| Task prompt |
Reproduce exactly the lines from the one that holds "You are a GUI" through the last line of the entries, both ends included, but not the pictures.
Start of Block
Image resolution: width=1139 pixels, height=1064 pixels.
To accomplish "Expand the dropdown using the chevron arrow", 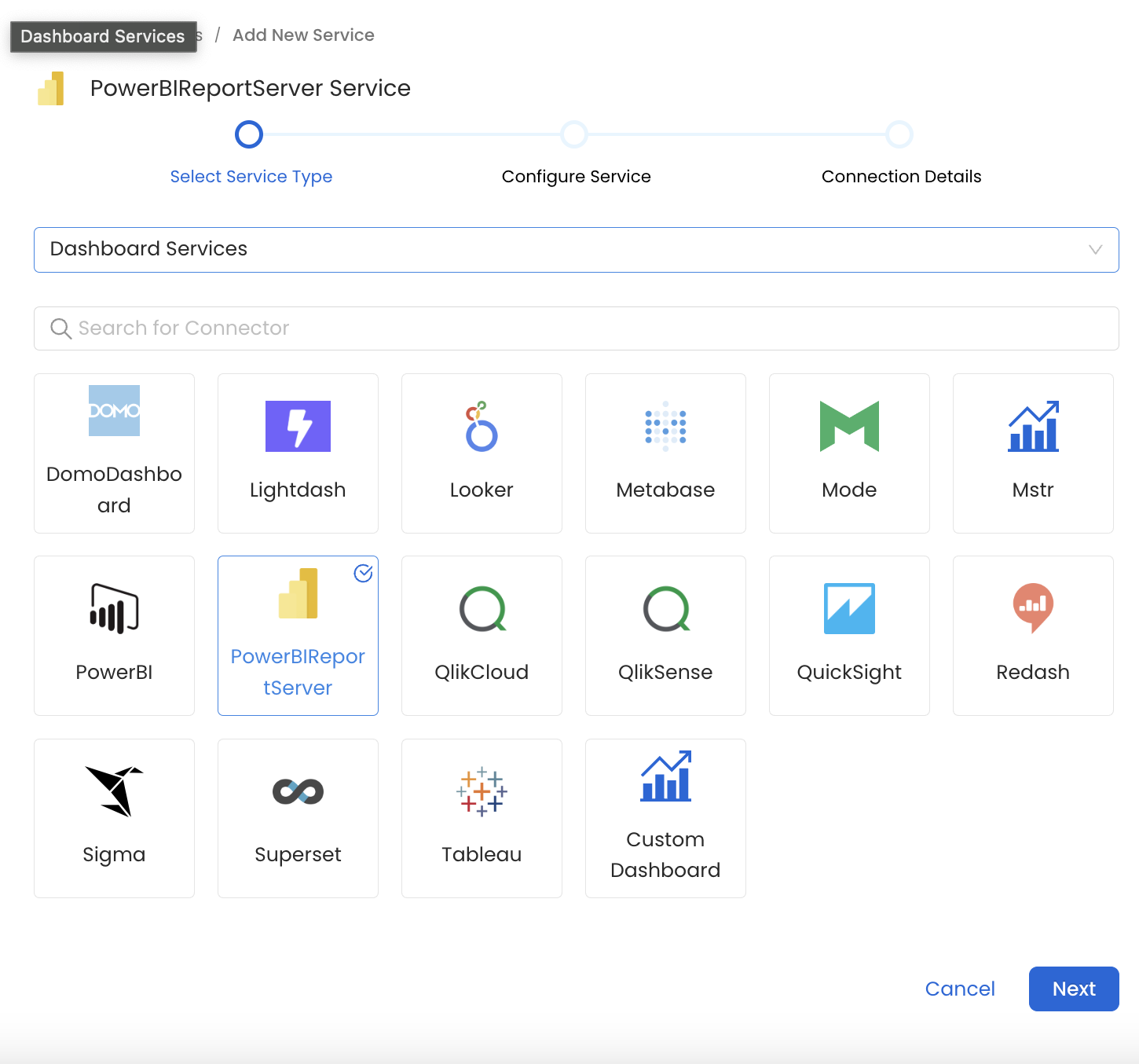I will (1095, 250).
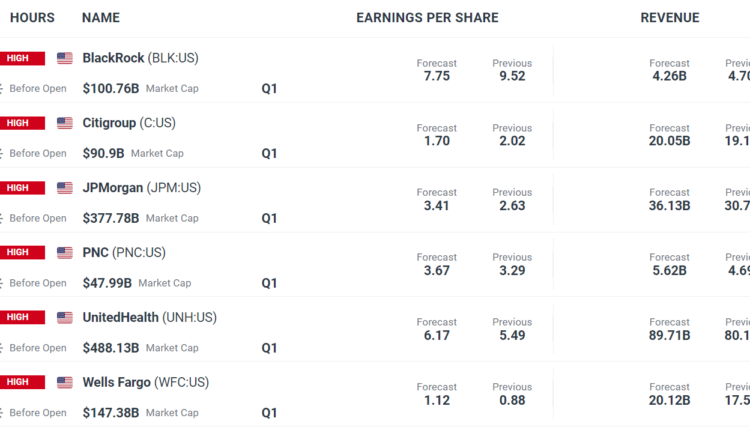Open the PNC (PNC:US) earnings entry
750x430 pixels.
(x=124, y=253)
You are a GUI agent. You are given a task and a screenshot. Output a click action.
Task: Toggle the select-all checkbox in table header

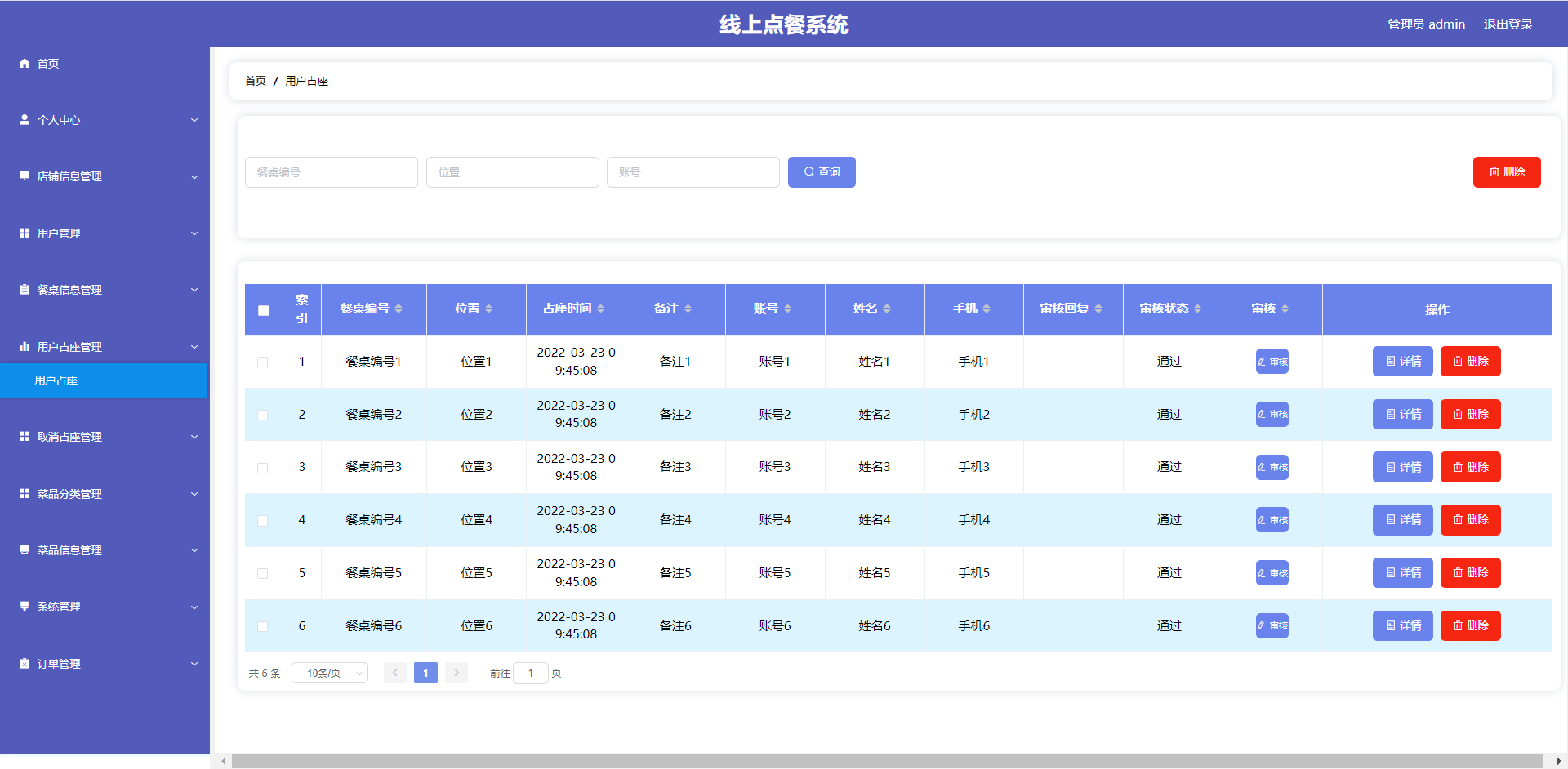tap(264, 310)
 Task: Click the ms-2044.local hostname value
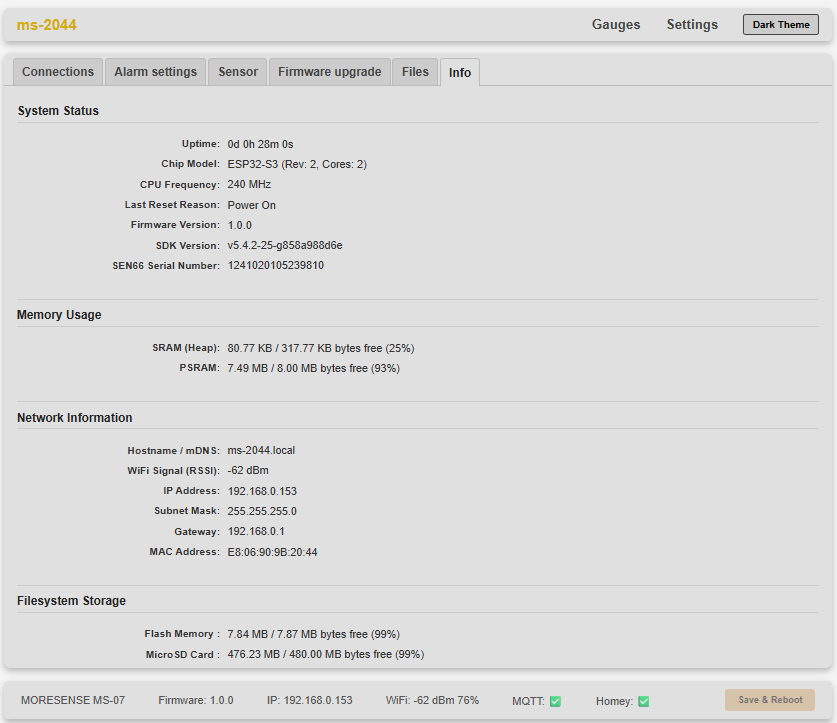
End of Block
| Written solution |
You are a GUI agent. You are given a task and a screenshot. Output a click action.
Task: Toggle the select-all checkbox in table header

tap(264, 310)
 Task: Click the ms-2044.local hostname value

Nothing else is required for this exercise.